2) & 5) La question des données chiffrées est essentielle. Nous devons pouvoir nous appuyer sur des données suffisamment précises et fiables pour avoir une vue des phénomènes que nous souhaitons appréhender, pour déterminer puis évaluer les politiques à mener. Les services de police, le ministère public et le siège ont recours à des outils informatiques distincts. Il n’est donc pas possible à l’heure actuelle de tenir des statistiques «intégrées» et de suivre un dossier du début jusqu’à la fin de la chaîne pénale. Par ailleurs, si les systèmes sont, heureusement, dans une large mesure compatibles, ils obéissent à des logiques différentes, ce qui pose un certain nombre de difficultés qu’il est difficile de résumer dans le cadre d’une question parlementaire. Ces difficultés dépassent largement le cadre des violences sexuelles. Divers chantiers qui concernent les «délits de haine» ou encore relatif à l’enregistrement «genré», qui a déjà permis la production de statistiques désagrégées par genre fiables en matière de violences intrafamiliales sont actuellement menés en vue d’améliorer l’approche statistique dans la limite des moyens dont nous disposons. Le processus est donc amorcé pour l’ensemble des statistiques.

3) Sur la base des données du casier judiciaire central, il n’est pas possible de déterminer combien de signalements pour faits de violences sexuelles ont donné lieu par la suite à des jugements de condamnation, suspension ou internement. Cela s’explique par le fonctionnement même de la procédure pénale.

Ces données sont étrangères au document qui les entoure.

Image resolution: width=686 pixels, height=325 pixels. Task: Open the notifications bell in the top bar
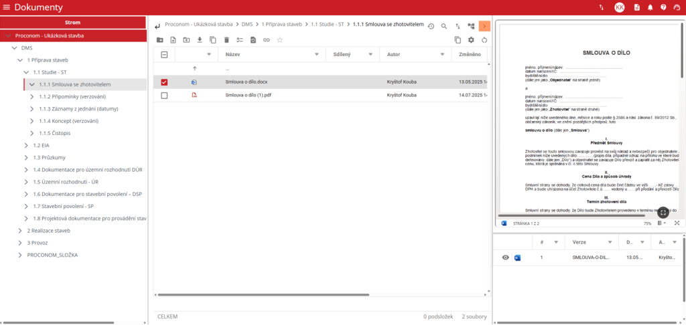point(650,7)
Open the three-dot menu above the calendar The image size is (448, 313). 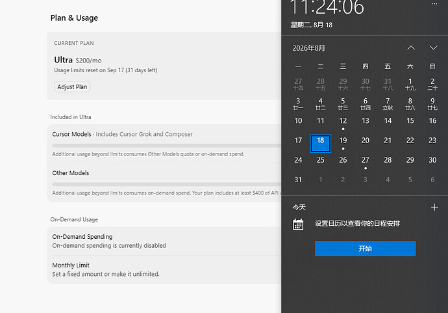[x=434, y=4]
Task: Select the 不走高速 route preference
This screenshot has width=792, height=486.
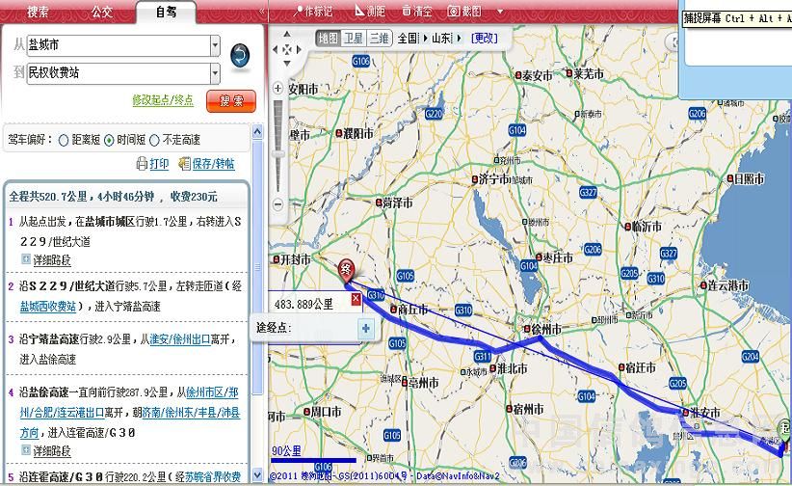Action: 154,140
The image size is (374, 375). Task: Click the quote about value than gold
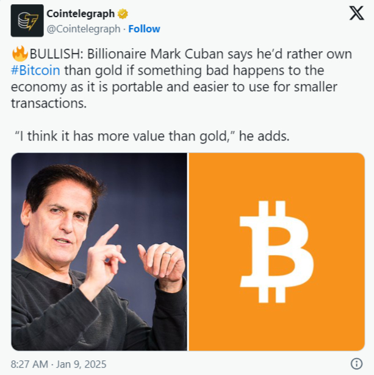coord(126,136)
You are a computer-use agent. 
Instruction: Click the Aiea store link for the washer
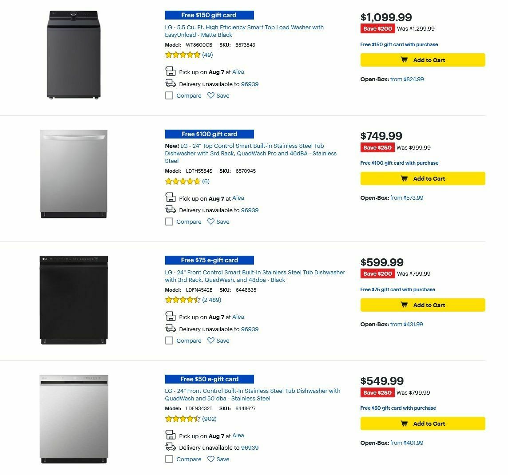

En effet, plusieurs signalements transmis de la police au parquet peuvent être regroupés dans une même affaire. Au sein de cette affaire, de par le travail d’enquête policière et judiciaire, les faits peuvent être (re-)qualifiés et différer de la prévention infractionnelle attribuée initialement par la police. Les préventions sont alors attribuées à un ou plusieurs suspects dans une même affaire, distinctement en fonction de son rôle dans l’affaire. Des sanctions qui entraînent l’extinction de l’action publique peuvent déjà être prises à l’égard de chaque suspect distinctement au niveau du parquet. Lorsque des prévenus sont renvoyés devant les juridictions de jugement dans le cadre d’une affaire, ils le sont sur base des qualifications infractionnelles retenues, indépendamment du nombre de procès-verbaux d’infraction établis initialement. Enfin, les jugements du ou des prévenus dans une affaire sont individualisés et se prononcent, le cas échéant, sur l’état mental, la culpabilité et les peines et mesures parmi celles applicables dans la législation pénale. À ce dernier niveau, ce ne sont plus la qualité ni la quantité de signalements enregistrés à la police qui servent de base aux décisions mais la qualification finale retenue par la juridiction et l’imputation de cette qualification à une personne sur base de preuves rassemblées lors de l’enquête judiciaire. Étant donné que par l’application du droit pénal lui-même, chaque acte répréhensible ne donne pas lieu à un jugement séparé, qu’un acte peut se voir attribuer une ou plusieurs qualifications pénales au cours de la procédure, il n’est pas possible de déterminer le nombre de signalements à l’origine d’une affaire sur base du nombre de personnes faisant l’objet d’une condamnation, suspension ou internement.

4) Je vous renvoie au tableau ci-dessous.

Tableau: Nombre d’affaires d’attentes à la pudeur et de viols clôturées par les parquets correctionnels entre le 1er janvier 2016 et le 31 décembre 2020.

Données présentées en fonction de l’infraction enregistrée, de l’année de la décision de clôture et de la durée de traitement (d) moyenne en jours.


2016

2017

2018

2019

2020

n.

d

n.

d

n.

d

n.

d

n.

d

Attentats à la pudeur

3 975

243

4 003

245

4 003

226

4 268

230

4 264

259

Viols

3 775

295

4 088

292

4 136

300

4 542

284

4 420

314

Source: banque de données du Collège des procureurs généraux – Analystes statistiques.

6) Toutes les victimes peuvent faire appel à un assistant de justice qui travaille dans les maisons de justice qui dépendent des Communautés. Celui-ci peut transmettre des informations générales sur le déroulement d’une procédure judiciaire ou sur les droits des victimes. À chaque étape de la procédure judiciaire, l’assistant de justice peut soutenir et accompagner les victimes en leur expliquant le déroulement de la procédure, en répondant à leurs questions, en étant présent lors de ces étapes, etc.